G.schmidt.brox.de: Currently I have some remarks regarding the record interface.

  • We are not able to return large data, such as videos or large xml data, due to the lack of a stream interface for attachments.
    • Juergen.schumacher.empolis.com Yes, that's right. The problem is how to handle streams when sending a record with attachments via remote interfaces (I think we wanted to allow Crawler -> Controller, anyway it must be possible in the communication Controller -> Connectivity). You cannot send around the stream then, the receiver might not even able to access the actual object, even a callback from receiver to sender as in Ivans proposal below might not be possible. Any idea how to handle this is appreciated. Maybe using blackboard services in Crawler components woudl be possible, because it supports pushing attachments as stream directly to its bin storage. In this case a record could be transferred e.g. from CrawlerController to Connectivity by first pushing it from teh CC-Blackboard to the Connectivity-Blackboard and then sending only the record ID to Connectivity. Just an idea.
  • I am developing an crawler that returns XML. This crawler is able to crawl our Berkeley DB storage. Thus way I am able to return full Record structures. The open question is. How do I convert a embedded ID into a ID for the record. Via normal XML/IndexOrder syntax I am not able to generate a dynamic key that contains several hierarchies that may change on record level.
    • Juergen.schumacher.empolis.com I'm not sure that I understand your scenario. Why do you need to create a new ID? Is it not possible just to reuse the original ID? The record in your source XML DB still represents the original source object, so probably it should keep its ID. Another possibility would be to create a new ID with the ID hash of the original ID as the key value, because in the XML DB the hash serves as a kind of simple primary key.
      • G.schmidt.brox.de From my point of view you get right to the point. How can i create a ID directly. How is configuration at index order affected? E.g. when just copying the ID, how do I set this ID in a MObject/Record object in a way that it's not replaced. Further I may need a transformation between those ID's. e.g. if I have a import from Record V1 to Record V2. I do not yet see a way to handle this.


Ivan Churkin:

  1. Record object should be changed to avoid ability to set Attachment as byte[]
  2. Crawler Developer will only point Attachment's name in the Record object
  3. Crawler interface should be improved by adding method
 interface Crawler{
   ....
   InputStream getAttachmentStream(int pos, String attachmentName)
 
 }
  1. Crawler Controller, after fetching Record from Crawler, will track Attachments and transfer streams from Crawler one-by-one

Ivan Churkin: I only wondering... Juergen, you know better SCA features, explain please. SCA doesn't supporting stream callbacks? Is it possible somehow to transfer stream? If it's not possible, then shame on SCA, it's better to write TCP/IP based custom protocol :)

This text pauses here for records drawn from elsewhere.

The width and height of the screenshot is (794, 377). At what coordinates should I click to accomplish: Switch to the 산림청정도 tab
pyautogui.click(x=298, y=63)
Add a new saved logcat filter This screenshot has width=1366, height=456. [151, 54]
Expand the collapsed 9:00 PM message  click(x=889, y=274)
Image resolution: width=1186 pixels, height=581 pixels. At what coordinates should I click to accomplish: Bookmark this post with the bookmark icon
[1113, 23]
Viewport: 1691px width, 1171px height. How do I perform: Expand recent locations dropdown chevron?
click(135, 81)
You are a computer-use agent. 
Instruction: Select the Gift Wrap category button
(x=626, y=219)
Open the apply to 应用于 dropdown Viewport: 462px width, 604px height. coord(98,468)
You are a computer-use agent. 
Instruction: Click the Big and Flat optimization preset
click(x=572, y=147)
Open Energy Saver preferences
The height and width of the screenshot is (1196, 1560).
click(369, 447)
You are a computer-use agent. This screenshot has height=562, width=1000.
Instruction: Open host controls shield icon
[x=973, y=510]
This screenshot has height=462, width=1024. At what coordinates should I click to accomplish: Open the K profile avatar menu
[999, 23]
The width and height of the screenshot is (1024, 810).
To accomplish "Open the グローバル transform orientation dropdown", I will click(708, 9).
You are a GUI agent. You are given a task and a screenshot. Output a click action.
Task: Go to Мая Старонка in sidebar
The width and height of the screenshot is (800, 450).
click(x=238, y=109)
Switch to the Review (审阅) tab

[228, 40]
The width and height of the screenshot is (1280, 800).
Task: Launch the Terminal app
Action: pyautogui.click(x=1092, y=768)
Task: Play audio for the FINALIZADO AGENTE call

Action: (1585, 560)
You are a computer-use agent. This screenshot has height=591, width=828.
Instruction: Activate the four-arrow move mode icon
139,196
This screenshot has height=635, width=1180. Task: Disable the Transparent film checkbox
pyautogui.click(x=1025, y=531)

>Maybe using blackboard services in Crawler components would be possible

BWT: blackboard interface already contains streams as arguments and as return type. So, it cannot be binded by SCA already? What is the difference between CC and Blackboard here?

Juergen.schumacher.empolis.com Sorry, I do currently not know what happens with methods with streams as arguments or return types in SCA when using different remote bindings. Certainly SCA cannot do wonders, and from my experience handling streams in any RCP protocol is not trivial. In case of CrawlerController talking to Connectivity via a WebService interface through a firewall that simply does not allow Connectivity talking back to the Controller (a valid deployment scenario from the very beginning of SMILA) ... what should SCA do there? So, in general we should design our interfaces to be remoting-friendly where they need to be. So far, Blackboard has not been a major candidate for being accessed by remote clients. This may change, but it also may require a specific remote interface instead remoting the complete local interface.

G.schmidt.brox.de About SCA and remoting usage. Jürgen, could you please ask the SCA team how to handle those points. (You are absolute right). Maybe they have best practices for interface design and so on. Further we may think of a probably need for a communication proxy for SCA or similar technologies.

Ivan Churkin Many thanks Juergen, yes, there are problems if to support any RCP. But, maybe it's possible to strict protocol to common one? Or it's not allowed here :(? >firewall that simply does not allow Connectivity talking back to the Controller Theoretically remote callbacks may be avoided by caching to file by SCA-proxy class,

Technical proposal

Considerations

What we need:

  • Simple API for service developers to work with the records.
  • Minimal constraints on what is possible to express
  • Any SMILA component must be able to process every incoming record without knowing about any other component in the installation that

may have produced some service specific part of the record. It must also be able to reproduce these elements in its result if they were not explicitly deleted during service execution.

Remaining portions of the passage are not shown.